These sentences are an interesting exercise in prose. They’re written on a plane that’s as fragile as fiberglass and with the same rarifying quality. It’s peaky and breathless in a faint sort of way – commas are used where periods ought normally to be, and the sentences run close behind each other, clawing at and butting into each other as if trying to keep up and keep from being torn apart. (So many in her family have left – were arrested; died.) What might have been a nuisance for us as readers and a pretension on her part instead provokes empathy: it’s the same desperation her characters endure.

At other points her writing feels cinematic with the short, choppy fragments that relay an ordinary thing or action, much like an extra tight shot in a movie tries to bring its images in line with how our brains process what our eyes and ears are communicating to us.

A day on which a life comes to an end is still far from being the end of days.

Our own personal fates cannot be altered. After our deaths there are yet others who live on to eat the fruit we bought that has not yet ripened. The End of Days balks at the idea that a life could contain Auschwitz and Stalin’s show trials as parts to its history while also giving space to a market that offers thirty kinds of cheeses.

The Galician woman is a dead infant girl at the start of Erpenbeck’s novel. She’s a 90-year-old woman with dementia at its end, and somewhere in the middle she’s also a whore, a daughter to a man who left his family behind, a celebrated Communist writer, a dangerous Communist writer (always this back-and-forth), a wife (widow) to a man who fills a quota.

Thirty kinds of cheeses looks a little too much for her. It’s very Good Bye, Lenin!

INFORMATION PROVIDED
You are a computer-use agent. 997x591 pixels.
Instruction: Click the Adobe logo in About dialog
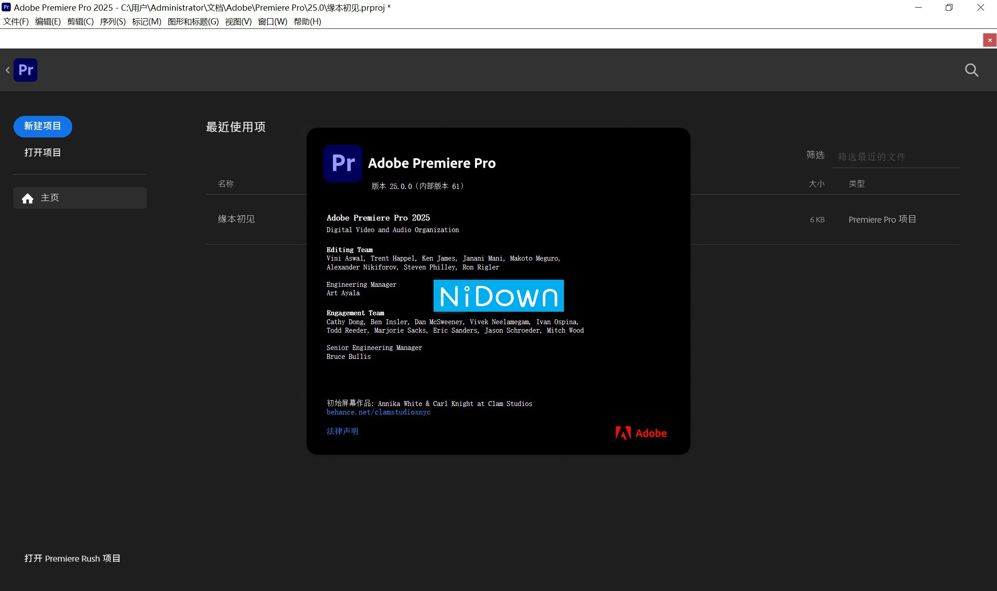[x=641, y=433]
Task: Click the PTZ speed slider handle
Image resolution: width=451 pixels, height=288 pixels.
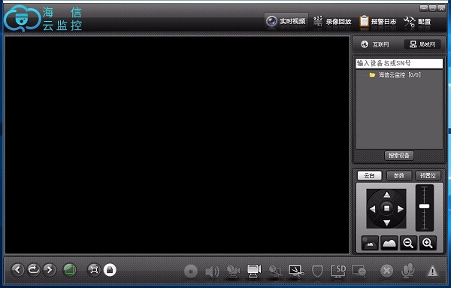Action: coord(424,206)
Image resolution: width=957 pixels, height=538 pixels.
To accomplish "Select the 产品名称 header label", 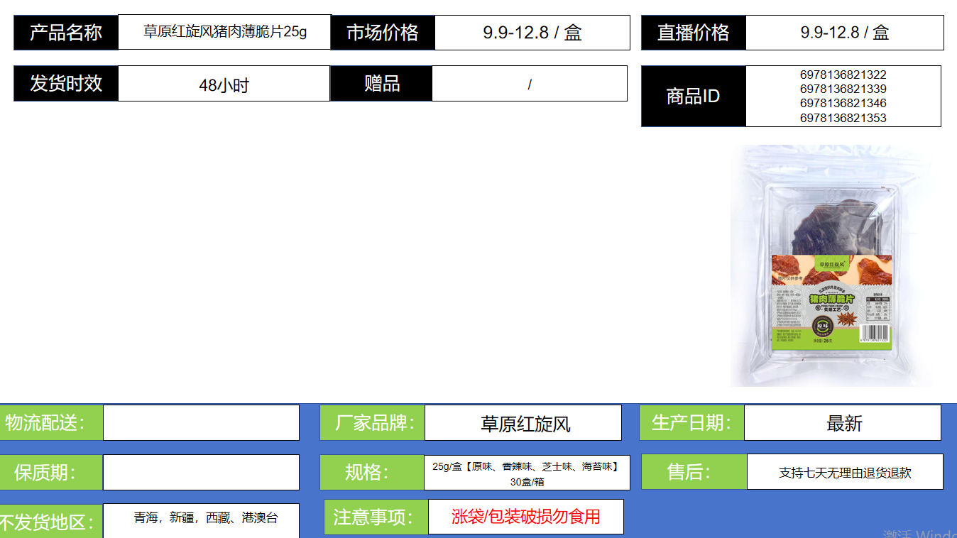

TASKS TO CARRY OUT
a) In the review, what is the Galician woman at the start of Erpenbeck's novel?
b) From the review, copy the passage from "The Galician woman" to "fills a quota." word for word.

RESULTS FOR THE EXERCISE
a) A dead infant girl.

b)
The Galician woman is a dead infant girl at the start of Erpenbeck’s novel. She’s a 90-year-old woman with dementia at its end, and somewhere in the middle she’s also a whore, a daughter to a man who left his family behind, a celebrated Communist writer, a dangerous Communist writer (always this back-and-forth), a wife (widow) to a man who fills a quota.